We have an ASP.NET web application hosted by a web farm of many instances using SQL Server 2008 in which we do aggregation and pre-processing of data from multiple sources into a format optimised for fast end user query performance (producing 5-10 million rows in some tables). The aggregation and optimisation is done by a service on a back end server which we then want to distribute to multiple read only front end copies used by the web application instances to facilitate maximum scalability.
My question is about the best way to get this data from a back end database out to the read only front end copies in such a way that does not kill their performance during the process. The front end web application instances will be under constant high load and need to have good responsiveness at all times.

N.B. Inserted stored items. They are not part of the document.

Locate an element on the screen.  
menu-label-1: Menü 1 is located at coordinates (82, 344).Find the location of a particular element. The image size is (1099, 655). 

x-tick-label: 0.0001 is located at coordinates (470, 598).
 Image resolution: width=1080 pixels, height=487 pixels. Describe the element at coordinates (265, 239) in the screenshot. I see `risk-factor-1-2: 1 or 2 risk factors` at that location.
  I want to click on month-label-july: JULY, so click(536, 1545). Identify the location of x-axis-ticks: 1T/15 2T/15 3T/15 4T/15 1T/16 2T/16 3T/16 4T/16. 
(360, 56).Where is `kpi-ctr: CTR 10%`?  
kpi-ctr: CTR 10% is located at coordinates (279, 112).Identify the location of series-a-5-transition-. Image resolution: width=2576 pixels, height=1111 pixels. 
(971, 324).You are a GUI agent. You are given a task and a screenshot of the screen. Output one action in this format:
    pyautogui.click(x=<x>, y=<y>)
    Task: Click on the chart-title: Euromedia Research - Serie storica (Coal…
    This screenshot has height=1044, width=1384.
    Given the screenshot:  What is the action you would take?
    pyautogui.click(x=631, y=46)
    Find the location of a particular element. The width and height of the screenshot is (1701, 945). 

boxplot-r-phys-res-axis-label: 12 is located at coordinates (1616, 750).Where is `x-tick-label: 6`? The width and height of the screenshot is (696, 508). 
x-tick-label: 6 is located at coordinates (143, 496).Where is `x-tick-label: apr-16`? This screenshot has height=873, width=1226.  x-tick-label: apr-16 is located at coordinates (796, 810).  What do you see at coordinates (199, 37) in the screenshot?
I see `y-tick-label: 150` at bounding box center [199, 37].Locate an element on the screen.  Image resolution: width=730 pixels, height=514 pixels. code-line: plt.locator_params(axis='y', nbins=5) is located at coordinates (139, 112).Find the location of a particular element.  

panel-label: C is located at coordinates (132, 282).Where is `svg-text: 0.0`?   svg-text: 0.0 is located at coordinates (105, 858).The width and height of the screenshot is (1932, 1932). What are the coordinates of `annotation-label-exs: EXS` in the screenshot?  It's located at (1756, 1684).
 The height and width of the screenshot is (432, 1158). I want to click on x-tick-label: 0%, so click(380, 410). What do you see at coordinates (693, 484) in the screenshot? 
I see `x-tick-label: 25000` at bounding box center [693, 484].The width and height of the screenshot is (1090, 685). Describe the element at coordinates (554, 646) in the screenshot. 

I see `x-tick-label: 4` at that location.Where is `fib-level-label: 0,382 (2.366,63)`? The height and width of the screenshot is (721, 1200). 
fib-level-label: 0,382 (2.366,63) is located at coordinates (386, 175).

The backend database is constantly being updated so I suspect that transactional replication will not be the best approach, as the constant stream of updates to the copies will hurt their performance.
Staleness of data is not a huge issue so snapshot replication might be the way to go, but this will result in poor performance during the periods of replication.
Doing a drop and bulk insert will result in periods with no data for user queries.
I don’t really want to get into writing a complex cluster approach where we drop copies out of the cluster during updating – is there something along these lines that we can do without too much effort, or is there a better alternative?
There is actually a technology built into SQL Server 2005 (and 2008) that is designed to address this kind of issues. Service Broker (I’ll refer further as SSB). The problem is that it has a very steep learning curve.
I know MySpace went public how uses SSB to manage their park of SQL Servers: MySpace Uses SQL Server Service Broker to Protect Integrity of 1 Petabyte of Data. I know of several more (major) sites that use similar patterns but unfortunately they have not gone public so I cannot refer names. I was personally involved with some projects around this technology (I am a former member of the SQL Server team).
Now bear in mind that SSB is not a dedicate data transfer technology like Replication. As such you will not find anyhting similar to the publishing wizards and simple deployment options of Replication (check a table and it gets transferred). SSB is a reliable messaging technology and as such its primitives stop at the level of message exchange, you would have to write the code that leverages the data change capture, packs it as messages and also the unpacking of message into relational tables at destination.
Why still some companies preffer SSB over Replication at a task like you describe is because SSB has a far better story when it comes to reliability and scalability. I know of projects that exchange data between 1500+ sites, far beyond the capabilities of Replication. SSB is also abstracted from the physical topology: you can move databases, rename machines, rebuild servers all without changing the application. Because data flow occurs over logical routes the application can addapt on-the-fly to new topologies. SSB is also resilient to long periods of disocnnect and downtime, being capable of resuming the data flow after hours, days and even months of disconnect. High troughput achieved by engine integration (SSB is part of the SQL engine itself, is not a collection of sattelite applications and processes like Replication) means that the backlog of changes can be processes on reasonable times (I know of sites that are going through half a million transactions per minute). SSB applications typically rely on internal Activation to process the incomming data. SSB also has some unique features like built-in load balancing (via routes) with sticky session semantics, support for deadlock free application specific correlated processing, priority data delivery, specific support for database mirroring, certificate based authentication for cross domain operations, built-in persisted timers and many more.
This is not a specific answer ‘how to move data from table T on server A to server B’. Is more a generic technology on how to ‘exhange data between server A and server B’.